▸ **GIVEN RECORDS**
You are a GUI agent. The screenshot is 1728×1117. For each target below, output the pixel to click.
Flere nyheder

--

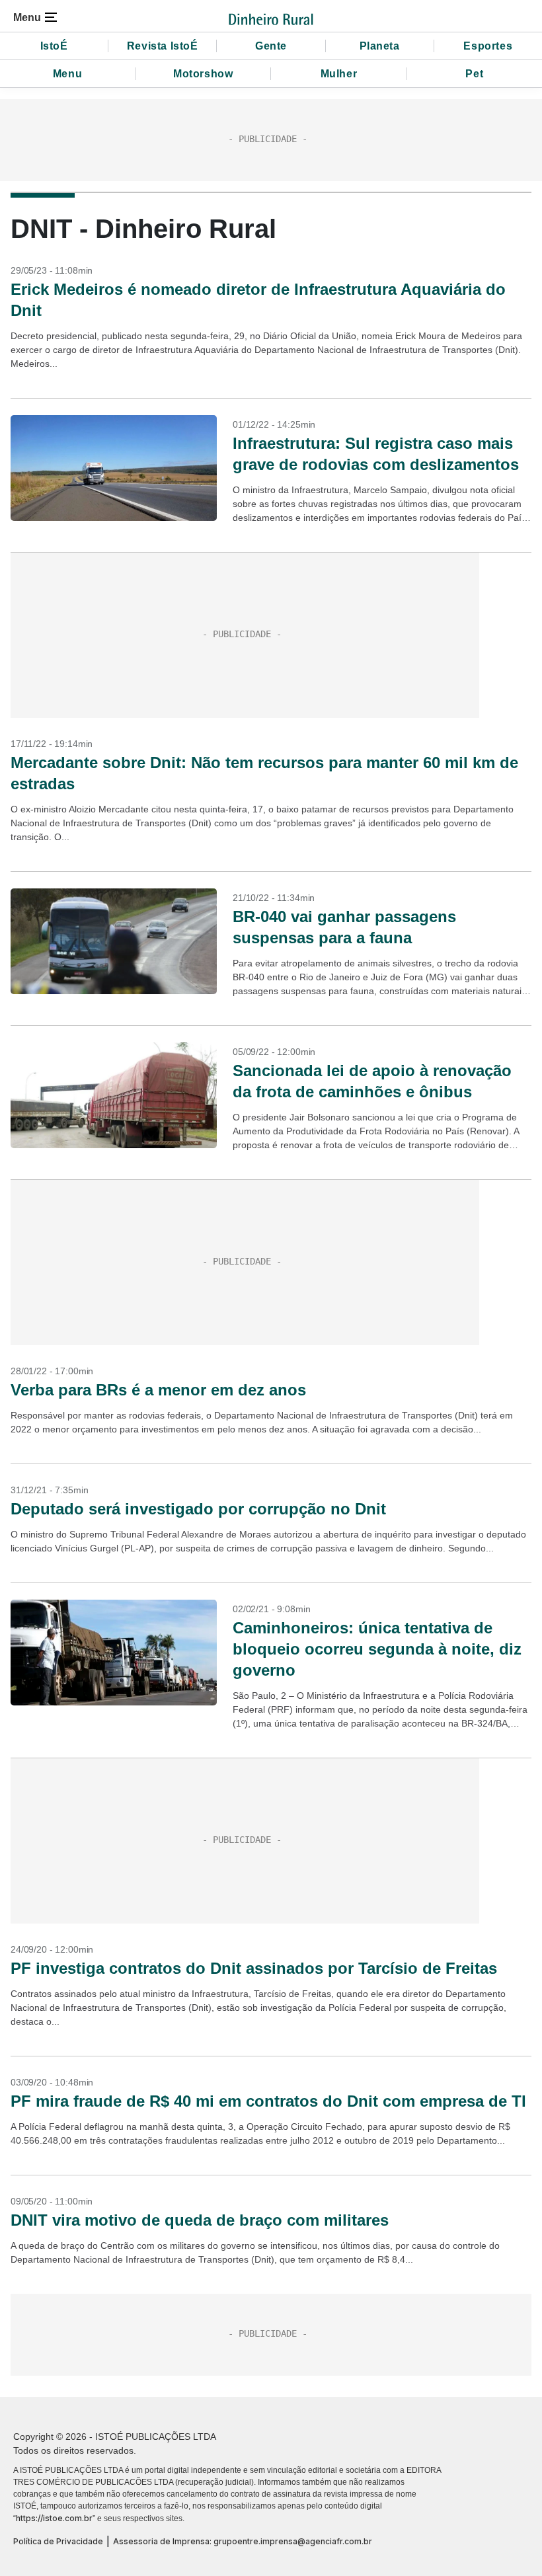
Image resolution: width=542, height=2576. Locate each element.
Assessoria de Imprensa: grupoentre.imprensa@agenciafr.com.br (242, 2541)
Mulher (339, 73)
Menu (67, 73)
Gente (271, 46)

▸ **WORK REQUEST**
Count the lines of the entries above in which the string "each" appears. Supply the number only.

▸ **ANSWER SPACE**
2